Im Gespräch sind die Musikerinnen keine Plaudertaschen. Nicht arrogant, sondern wesentlich. Was gesagt werden muss, wird gesagt. Mehr nicht. So wie auch in den Versen der Songs.

"Suche Feinde/biete Gegner" lautet einer der lyrischen Kernsätze. Auch in Liebesdingen ist Die Heiterkeit konsequent. Zwar erzählt Sommer in ihren Texten auch vom Annähern und Trennen, vom Erreichen und Einander-Reichen. Doch ungleich tradierter Rollenbilder, wie sie so manche Pop-Nummer oder romantische Komödie bedient, spricht da kein weibliches Ich, das auf männliche Erlösung hofft.
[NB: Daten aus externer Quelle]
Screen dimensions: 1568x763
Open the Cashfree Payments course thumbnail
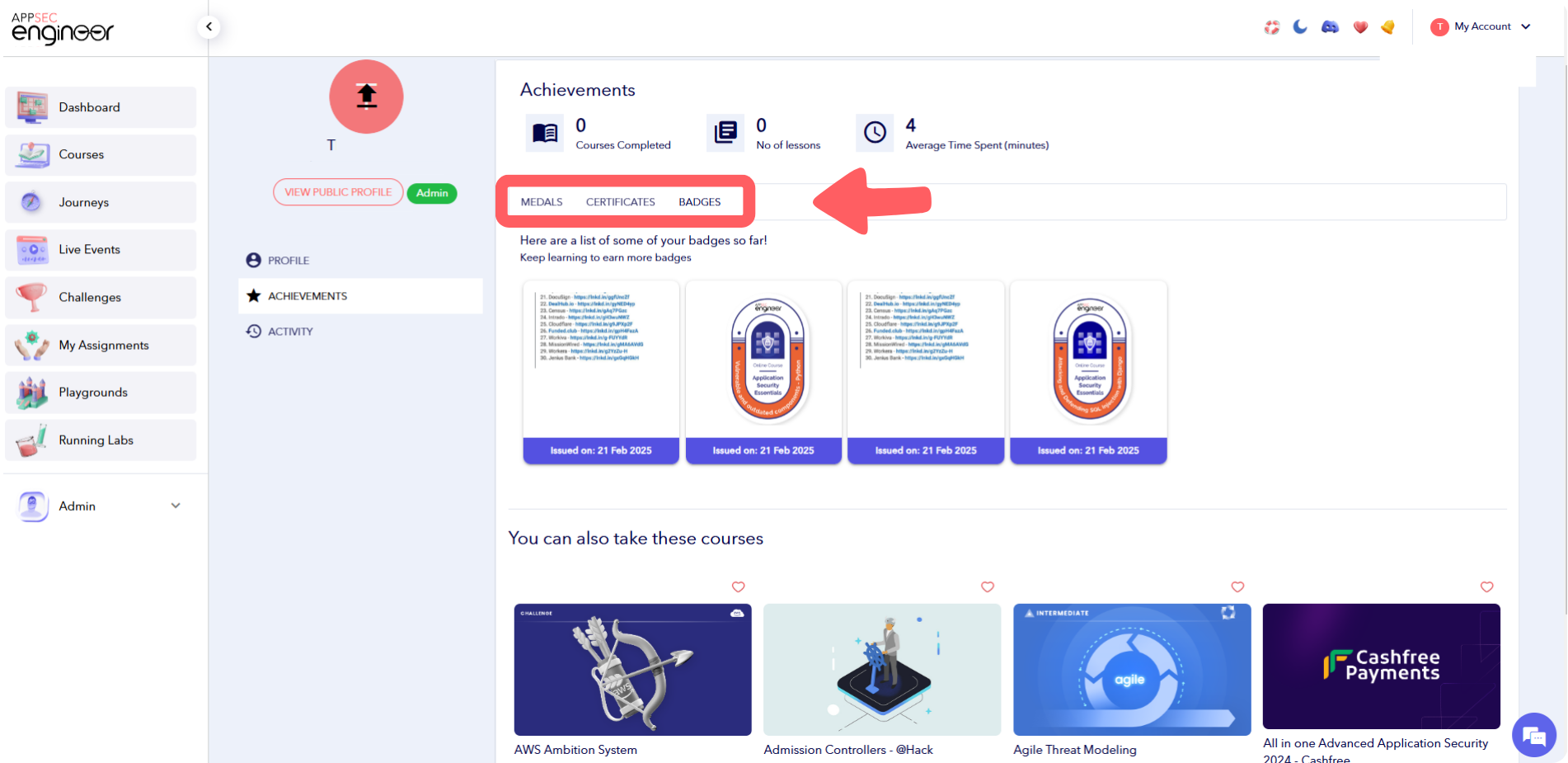coord(1381,666)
Stattdessen sind die Lieder durchzogen von einem coolen Selbstverständnis. "Für den nächstbesten Dandy/werde ich Dich verlassen", singt Sommer. Oder auch: "Bin ich schon längst vergeben/wirst Du von meinen Geschichten leben."

Die Kunst, Beachtung auf sich zu ziehen, statt ihr hinterherzurennen, verdichtet sich in Refrainzeilen wie: "Alle Wege führen, alle Wege führen, alle Wege führen zu mir." Ein schlichtes, anti-euphorisch vorgetragenes Mantra. Und ein Prinzip, das auch umschreibt, wie sich die Band innerhalb der Branche verhält. Weniger ist mehr. Keine Demos verschicken, keine Ochsentour durch kleine Klubs, kein Gute-Laune-Zwang, kein Strebertum in Rock'n'Roll.

"Eigentlich wird erwartet, dass man sich anbiedert, dass man sich klein macht und alles mitnimmt. Aber dabei geht verloren, was so an Einstellung da ist", sagt Sommer. Als Band würden sie damit spielen, wie man Spannung erzeugt, erläutert sie. "Jede Woche einmal in Hamburg spielen, alle Freunde fühlen sich verpflichtet, sind aber schon total genervt, das wollten wir nie", erklärt Erradi. Dann doch lieber die Kneipenkontakte nutzen und die erste Platte beim Sublabel "Nein, Gelassenheit" der geschmackssicheren Berliner Plattenfirma Staatsakt veröffentlichen.

Der Albumtitel "Herz aus Gold" ist erneut ein Spiel mit Bedeutungsebenen. Bezug genommen wird da nicht nur auf Neil Young. "Es gibt auch eine DJ-Ötzi-Nummer, die so heißt", sagt Sommer. Und an dieser Stelle, da muss selbst sie lachen. Nahezu heiter.

Die Heiterkeit, Support: Fenster Fr 18.1., 19.00, Uebel & Gefährlich, Tickets: 12,80 im Vvk.